Items from a data source

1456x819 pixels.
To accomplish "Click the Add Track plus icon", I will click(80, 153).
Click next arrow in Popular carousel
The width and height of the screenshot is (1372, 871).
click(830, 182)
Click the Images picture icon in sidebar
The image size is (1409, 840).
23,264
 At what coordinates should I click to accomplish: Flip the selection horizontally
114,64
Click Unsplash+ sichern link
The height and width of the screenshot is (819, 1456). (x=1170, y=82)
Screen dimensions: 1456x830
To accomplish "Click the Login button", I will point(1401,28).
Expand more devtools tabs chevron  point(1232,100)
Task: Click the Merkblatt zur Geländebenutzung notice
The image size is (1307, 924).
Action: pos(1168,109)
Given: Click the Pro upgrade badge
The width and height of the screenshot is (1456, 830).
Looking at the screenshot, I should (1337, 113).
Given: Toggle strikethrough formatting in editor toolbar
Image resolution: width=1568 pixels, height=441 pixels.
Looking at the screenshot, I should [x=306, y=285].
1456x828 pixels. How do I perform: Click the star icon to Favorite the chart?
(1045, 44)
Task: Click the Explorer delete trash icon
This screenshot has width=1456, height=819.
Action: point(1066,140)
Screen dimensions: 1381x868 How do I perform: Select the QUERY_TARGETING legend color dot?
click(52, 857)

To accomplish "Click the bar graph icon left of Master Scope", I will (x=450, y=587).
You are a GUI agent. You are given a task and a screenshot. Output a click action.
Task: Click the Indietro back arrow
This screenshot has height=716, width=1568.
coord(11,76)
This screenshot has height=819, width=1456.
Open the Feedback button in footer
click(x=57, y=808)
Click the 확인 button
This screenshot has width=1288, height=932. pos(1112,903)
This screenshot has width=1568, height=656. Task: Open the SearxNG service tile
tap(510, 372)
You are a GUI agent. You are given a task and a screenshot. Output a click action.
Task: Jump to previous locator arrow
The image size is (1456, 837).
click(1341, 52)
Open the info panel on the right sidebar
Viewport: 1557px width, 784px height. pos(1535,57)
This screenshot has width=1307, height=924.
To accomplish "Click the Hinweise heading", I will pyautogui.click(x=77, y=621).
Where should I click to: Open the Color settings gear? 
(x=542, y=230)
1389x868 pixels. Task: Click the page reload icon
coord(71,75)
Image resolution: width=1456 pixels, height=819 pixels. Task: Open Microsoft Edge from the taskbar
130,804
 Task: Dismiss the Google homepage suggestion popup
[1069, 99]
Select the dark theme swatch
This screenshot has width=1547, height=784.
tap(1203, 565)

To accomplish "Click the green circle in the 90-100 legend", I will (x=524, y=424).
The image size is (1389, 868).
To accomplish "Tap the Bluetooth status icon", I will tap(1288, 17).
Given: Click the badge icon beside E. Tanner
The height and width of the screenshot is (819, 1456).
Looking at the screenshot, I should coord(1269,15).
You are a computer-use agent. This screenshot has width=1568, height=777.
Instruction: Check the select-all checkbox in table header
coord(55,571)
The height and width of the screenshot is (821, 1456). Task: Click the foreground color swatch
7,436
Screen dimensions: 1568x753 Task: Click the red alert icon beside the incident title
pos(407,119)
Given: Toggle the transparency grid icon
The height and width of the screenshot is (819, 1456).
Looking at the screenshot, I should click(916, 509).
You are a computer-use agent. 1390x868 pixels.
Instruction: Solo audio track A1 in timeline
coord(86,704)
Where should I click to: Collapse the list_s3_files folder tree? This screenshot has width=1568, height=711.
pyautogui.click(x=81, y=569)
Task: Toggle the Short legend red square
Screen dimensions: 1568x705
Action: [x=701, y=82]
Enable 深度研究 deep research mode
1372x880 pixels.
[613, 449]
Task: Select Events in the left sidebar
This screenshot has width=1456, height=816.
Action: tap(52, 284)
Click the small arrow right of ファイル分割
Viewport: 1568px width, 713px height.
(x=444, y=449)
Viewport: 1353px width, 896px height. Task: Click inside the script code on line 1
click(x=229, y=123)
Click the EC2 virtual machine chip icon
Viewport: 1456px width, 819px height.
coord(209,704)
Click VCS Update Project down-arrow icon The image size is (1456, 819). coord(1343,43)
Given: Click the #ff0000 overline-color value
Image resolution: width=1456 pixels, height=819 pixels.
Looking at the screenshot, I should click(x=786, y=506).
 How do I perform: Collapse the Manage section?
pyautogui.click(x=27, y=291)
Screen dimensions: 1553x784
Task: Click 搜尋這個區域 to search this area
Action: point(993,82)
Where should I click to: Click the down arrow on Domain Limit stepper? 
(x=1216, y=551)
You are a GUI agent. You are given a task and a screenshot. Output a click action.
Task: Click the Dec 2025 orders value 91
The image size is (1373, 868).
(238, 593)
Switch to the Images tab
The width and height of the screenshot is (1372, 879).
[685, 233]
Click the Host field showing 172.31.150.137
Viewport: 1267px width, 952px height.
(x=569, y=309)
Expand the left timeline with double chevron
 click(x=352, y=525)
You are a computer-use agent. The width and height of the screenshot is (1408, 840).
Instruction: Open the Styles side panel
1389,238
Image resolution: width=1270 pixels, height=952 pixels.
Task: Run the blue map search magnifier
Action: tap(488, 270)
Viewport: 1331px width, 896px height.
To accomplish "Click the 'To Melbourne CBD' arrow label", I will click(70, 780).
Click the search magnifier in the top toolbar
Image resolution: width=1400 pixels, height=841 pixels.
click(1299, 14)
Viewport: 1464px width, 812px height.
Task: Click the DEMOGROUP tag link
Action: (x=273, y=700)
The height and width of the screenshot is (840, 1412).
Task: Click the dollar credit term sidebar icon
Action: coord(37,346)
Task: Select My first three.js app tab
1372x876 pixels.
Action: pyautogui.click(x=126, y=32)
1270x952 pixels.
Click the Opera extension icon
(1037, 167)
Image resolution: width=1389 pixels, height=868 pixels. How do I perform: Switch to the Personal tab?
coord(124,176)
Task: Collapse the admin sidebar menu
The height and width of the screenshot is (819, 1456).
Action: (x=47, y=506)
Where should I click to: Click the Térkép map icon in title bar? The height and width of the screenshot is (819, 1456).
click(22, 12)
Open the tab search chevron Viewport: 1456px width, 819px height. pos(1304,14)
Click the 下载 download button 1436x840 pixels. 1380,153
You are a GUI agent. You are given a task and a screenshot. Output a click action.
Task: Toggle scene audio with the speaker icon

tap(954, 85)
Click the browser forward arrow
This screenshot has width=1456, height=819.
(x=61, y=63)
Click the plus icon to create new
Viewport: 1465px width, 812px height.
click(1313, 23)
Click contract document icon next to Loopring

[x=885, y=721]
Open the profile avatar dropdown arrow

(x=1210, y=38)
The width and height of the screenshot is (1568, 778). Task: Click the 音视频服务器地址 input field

**Try it**
Give back exactly the lines from the beginning of the records through the line containing "Task: Click the Explorer delete trash icon", and only those.

**Answer area**
1456x819 pixels.
To accomplish "Click the Add Track plus icon", I will click(80, 153).
Click next arrow in Popular carousel
The width and height of the screenshot is (1372, 871).
click(830, 182)
Click the Images picture icon in sidebar
The image size is (1409, 840).
23,264
 At what coordinates should I click to accomplish: Flip the selection horizontally
114,64
Click Unsplash+ sichern link
The height and width of the screenshot is (819, 1456). (x=1170, y=82)
Screen dimensions: 1456x830
To accomplish "Click the Login button", I will point(1401,28).
Expand more devtools tabs chevron  point(1232,100)
Task: Click the Merkblatt zur Geländebenutzung notice
The image size is (1307, 924).
Action: pos(1168,109)
Given: Click the Pro upgrade badge
The width and height of the screenshot is (1456, 830).
Looking at the screenshot, I should (1337, 113).
Given: Toggle strikethrough formatting in editor toolbar
Image resolution: width=1568 pixels, height=441 pixels.
Looking at the screenshot, I should [x=306, y=285].
1456x828 pixels. How do I perform: Click the star icon to Favorite the chart?
(1045, 44)
Task: Click the Explorer delete trash icon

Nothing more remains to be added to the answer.